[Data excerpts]
━━━━━━━━

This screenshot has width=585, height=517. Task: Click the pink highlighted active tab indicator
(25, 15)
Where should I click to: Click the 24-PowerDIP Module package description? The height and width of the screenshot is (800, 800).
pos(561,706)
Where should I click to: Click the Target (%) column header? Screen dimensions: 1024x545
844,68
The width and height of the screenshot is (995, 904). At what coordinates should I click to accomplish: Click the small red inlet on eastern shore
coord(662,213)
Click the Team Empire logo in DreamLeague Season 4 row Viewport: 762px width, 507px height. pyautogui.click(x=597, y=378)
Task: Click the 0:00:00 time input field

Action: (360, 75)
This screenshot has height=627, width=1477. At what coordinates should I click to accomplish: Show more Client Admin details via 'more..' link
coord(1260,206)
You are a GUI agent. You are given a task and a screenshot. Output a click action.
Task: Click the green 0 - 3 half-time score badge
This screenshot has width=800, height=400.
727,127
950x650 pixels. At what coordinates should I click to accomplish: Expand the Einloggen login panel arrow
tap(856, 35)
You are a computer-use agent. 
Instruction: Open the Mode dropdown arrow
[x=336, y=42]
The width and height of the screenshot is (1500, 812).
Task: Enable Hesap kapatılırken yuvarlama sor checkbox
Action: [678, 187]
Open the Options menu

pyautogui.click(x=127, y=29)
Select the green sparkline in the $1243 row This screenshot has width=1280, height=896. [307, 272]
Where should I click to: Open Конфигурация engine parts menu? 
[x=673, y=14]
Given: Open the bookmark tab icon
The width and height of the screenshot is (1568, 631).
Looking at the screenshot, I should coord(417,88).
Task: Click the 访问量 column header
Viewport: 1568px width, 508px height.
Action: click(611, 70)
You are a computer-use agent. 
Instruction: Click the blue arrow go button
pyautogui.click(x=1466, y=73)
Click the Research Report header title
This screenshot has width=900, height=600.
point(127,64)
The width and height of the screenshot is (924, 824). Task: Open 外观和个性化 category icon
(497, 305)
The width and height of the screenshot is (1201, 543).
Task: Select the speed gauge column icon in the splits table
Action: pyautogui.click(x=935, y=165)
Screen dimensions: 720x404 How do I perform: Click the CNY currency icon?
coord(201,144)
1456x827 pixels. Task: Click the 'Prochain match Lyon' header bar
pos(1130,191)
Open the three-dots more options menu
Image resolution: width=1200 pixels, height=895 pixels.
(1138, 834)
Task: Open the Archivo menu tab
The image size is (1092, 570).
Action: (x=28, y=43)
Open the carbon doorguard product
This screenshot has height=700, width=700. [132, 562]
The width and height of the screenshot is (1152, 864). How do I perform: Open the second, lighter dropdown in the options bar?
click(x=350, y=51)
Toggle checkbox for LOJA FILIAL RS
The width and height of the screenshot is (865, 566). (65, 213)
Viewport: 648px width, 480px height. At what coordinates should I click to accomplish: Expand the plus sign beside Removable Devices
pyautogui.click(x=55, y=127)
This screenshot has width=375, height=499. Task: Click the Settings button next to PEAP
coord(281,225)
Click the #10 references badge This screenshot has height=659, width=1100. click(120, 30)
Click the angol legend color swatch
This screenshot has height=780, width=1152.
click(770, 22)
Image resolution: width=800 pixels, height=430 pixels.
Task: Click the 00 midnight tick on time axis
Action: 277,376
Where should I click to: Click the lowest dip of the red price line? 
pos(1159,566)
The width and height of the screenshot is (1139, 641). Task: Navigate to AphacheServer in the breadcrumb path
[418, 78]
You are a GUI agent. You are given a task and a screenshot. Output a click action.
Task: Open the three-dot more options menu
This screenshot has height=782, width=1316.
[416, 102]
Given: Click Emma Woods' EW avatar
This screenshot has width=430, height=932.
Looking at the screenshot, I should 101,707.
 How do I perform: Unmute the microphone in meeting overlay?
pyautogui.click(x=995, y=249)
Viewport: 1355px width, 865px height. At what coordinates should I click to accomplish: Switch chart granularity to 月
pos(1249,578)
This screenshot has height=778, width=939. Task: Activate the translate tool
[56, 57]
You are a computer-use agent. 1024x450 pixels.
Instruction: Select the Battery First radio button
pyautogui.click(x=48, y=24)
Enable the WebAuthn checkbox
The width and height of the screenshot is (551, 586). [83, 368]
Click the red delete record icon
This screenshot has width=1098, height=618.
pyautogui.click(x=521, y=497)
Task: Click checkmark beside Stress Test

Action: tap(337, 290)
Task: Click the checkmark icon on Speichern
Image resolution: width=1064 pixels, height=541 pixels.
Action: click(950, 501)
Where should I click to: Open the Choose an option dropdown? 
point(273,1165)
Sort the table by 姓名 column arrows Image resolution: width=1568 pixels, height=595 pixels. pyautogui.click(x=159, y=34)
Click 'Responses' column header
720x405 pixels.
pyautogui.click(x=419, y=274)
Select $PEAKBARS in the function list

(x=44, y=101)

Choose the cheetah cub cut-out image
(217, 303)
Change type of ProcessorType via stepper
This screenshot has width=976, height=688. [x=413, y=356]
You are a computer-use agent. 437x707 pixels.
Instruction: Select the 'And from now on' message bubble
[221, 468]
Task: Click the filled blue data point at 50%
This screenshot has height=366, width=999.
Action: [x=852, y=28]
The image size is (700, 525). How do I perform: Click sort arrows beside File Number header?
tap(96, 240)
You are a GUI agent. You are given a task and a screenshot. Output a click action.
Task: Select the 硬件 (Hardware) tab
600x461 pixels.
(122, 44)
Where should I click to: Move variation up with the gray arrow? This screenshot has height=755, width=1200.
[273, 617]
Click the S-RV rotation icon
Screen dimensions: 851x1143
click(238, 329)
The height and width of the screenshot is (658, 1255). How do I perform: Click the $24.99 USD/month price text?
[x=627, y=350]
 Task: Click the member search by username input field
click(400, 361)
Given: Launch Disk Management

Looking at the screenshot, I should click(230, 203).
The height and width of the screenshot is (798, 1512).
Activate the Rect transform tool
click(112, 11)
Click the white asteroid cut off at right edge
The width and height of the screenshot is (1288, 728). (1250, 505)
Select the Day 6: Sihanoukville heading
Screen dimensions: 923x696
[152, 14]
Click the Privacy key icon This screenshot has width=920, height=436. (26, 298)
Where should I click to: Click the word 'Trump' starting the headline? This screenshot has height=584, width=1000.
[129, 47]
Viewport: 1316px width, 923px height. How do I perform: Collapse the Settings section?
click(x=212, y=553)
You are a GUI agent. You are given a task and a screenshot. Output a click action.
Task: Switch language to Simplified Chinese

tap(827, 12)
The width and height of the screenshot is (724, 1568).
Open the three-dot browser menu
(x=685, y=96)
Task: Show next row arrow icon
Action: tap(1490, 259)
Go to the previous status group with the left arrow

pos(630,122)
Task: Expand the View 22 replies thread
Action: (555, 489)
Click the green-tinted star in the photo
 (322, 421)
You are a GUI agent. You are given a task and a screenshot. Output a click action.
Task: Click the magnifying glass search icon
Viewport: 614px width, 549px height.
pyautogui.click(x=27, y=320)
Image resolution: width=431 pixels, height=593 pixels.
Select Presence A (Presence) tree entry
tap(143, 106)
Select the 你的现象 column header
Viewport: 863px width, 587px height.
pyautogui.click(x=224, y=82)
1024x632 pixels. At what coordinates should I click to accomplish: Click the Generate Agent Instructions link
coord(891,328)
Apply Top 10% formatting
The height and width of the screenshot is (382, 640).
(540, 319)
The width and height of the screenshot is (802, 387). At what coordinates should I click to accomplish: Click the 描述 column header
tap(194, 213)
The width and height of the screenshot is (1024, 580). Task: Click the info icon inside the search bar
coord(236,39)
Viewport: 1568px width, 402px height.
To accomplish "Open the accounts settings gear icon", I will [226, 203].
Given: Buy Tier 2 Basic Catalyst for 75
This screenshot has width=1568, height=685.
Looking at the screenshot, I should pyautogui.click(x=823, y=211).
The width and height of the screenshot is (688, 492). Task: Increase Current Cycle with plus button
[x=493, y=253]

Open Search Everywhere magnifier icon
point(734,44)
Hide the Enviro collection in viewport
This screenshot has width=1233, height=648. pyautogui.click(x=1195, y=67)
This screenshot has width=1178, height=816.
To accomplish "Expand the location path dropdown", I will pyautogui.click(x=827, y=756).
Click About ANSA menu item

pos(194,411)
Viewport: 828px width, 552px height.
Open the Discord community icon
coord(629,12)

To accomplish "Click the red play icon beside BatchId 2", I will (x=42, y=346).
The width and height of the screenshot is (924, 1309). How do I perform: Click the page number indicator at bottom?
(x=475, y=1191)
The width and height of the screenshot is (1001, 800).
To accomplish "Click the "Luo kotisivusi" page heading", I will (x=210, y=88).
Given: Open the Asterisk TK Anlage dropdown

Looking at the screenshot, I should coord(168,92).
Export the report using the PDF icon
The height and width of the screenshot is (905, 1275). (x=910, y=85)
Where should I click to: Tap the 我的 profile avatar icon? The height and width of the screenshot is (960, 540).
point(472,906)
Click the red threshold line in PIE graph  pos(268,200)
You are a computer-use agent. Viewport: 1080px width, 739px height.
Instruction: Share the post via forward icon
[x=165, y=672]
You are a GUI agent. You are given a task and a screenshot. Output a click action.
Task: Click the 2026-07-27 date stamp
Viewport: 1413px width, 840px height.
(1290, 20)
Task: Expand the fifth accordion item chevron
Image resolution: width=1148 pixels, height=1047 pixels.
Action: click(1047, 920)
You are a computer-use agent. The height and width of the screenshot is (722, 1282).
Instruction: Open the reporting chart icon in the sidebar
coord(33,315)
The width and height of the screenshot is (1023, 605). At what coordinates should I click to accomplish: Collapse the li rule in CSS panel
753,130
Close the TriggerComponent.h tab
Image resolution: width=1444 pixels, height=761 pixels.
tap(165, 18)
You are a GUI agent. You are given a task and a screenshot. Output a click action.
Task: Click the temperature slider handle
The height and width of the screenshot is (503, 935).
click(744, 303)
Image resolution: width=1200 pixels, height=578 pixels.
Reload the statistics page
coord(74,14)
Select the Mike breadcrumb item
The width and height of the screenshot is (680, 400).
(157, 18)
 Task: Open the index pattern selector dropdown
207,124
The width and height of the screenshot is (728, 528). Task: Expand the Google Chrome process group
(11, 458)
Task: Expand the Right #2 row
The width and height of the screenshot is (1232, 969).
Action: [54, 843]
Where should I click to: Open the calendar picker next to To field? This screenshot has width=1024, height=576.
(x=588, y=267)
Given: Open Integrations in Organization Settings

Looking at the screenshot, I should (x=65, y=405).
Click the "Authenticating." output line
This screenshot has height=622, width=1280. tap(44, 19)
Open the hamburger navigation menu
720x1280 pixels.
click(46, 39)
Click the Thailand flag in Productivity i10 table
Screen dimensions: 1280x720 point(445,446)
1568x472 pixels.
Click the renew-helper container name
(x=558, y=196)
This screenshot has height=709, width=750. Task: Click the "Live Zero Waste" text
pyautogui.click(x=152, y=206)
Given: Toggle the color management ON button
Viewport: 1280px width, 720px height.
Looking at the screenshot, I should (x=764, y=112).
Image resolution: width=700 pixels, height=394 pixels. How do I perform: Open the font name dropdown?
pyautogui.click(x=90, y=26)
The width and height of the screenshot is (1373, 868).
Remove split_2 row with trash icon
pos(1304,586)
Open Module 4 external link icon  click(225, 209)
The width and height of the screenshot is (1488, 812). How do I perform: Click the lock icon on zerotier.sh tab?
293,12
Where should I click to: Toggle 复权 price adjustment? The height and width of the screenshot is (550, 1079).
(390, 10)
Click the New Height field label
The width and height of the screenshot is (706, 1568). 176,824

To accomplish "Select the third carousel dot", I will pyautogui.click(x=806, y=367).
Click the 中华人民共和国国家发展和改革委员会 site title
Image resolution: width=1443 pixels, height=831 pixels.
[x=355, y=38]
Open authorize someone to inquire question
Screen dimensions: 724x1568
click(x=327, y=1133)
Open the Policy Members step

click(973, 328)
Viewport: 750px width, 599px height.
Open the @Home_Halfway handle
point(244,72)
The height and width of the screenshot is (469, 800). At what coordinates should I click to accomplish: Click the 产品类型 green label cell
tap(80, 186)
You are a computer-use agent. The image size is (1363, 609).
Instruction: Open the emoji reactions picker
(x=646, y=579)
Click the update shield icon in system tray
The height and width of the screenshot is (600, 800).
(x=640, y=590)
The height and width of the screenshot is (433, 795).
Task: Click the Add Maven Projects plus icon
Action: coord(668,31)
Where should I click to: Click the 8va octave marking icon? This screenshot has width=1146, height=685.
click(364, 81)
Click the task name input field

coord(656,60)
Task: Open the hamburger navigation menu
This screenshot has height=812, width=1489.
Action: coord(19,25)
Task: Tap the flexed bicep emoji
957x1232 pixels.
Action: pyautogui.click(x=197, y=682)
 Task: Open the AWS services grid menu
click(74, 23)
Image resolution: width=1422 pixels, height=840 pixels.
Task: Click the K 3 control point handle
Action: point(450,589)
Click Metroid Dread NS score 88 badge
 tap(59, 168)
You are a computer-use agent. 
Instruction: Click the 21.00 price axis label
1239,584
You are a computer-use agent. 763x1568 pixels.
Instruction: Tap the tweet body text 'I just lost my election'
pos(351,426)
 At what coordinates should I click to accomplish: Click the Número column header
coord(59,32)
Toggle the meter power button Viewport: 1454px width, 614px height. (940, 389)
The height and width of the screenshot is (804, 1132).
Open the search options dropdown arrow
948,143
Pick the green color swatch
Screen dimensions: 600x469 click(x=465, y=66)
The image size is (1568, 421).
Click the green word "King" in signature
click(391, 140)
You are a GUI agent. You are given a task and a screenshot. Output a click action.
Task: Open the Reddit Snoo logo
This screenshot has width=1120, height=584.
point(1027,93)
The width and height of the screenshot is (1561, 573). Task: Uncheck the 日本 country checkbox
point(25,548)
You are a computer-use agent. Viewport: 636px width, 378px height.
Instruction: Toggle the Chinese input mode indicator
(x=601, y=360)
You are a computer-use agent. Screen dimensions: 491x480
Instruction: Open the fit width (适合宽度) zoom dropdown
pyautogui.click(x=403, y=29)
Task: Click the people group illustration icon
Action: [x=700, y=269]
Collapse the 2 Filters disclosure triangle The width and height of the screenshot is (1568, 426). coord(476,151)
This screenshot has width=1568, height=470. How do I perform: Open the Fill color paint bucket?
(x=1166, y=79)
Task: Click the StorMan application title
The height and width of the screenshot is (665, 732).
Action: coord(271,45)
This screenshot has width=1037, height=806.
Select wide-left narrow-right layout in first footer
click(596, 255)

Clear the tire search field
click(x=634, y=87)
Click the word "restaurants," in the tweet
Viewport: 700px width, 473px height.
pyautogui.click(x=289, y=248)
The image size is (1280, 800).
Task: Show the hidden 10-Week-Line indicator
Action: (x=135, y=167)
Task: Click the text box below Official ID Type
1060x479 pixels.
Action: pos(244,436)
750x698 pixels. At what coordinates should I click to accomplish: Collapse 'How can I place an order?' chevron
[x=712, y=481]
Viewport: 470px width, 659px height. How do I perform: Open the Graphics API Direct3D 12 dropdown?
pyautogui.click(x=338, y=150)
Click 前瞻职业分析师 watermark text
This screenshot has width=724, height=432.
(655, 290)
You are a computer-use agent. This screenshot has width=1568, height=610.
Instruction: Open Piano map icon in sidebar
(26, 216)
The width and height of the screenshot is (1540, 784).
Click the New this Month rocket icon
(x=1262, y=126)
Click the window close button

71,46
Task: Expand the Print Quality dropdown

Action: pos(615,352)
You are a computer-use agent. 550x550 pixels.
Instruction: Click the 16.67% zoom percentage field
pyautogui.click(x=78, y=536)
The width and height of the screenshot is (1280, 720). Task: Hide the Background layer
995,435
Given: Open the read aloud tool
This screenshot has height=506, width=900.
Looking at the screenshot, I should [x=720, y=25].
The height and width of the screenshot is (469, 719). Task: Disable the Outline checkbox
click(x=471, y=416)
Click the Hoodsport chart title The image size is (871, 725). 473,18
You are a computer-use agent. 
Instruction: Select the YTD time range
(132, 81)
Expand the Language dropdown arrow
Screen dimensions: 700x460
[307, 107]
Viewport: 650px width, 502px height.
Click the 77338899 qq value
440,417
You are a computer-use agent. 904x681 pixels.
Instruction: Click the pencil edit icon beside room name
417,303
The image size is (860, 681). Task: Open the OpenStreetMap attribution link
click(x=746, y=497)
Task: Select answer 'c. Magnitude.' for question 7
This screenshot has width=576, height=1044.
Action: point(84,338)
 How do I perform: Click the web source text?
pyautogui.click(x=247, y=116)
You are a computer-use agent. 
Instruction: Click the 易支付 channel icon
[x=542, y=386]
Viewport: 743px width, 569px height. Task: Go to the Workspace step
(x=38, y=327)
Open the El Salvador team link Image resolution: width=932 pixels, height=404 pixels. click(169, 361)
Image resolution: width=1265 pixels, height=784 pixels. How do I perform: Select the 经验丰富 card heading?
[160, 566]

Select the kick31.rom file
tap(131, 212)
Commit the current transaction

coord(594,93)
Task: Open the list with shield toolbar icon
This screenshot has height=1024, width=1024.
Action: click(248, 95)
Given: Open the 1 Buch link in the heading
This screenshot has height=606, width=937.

━━━━━━━━

[PROMPT]
If a line in the entries above has the word "shield", copy it.

[ANSWER TO THIS EXERCISE]
Click the update shield icon in system tray
Task: Open the list with shield toolbar icon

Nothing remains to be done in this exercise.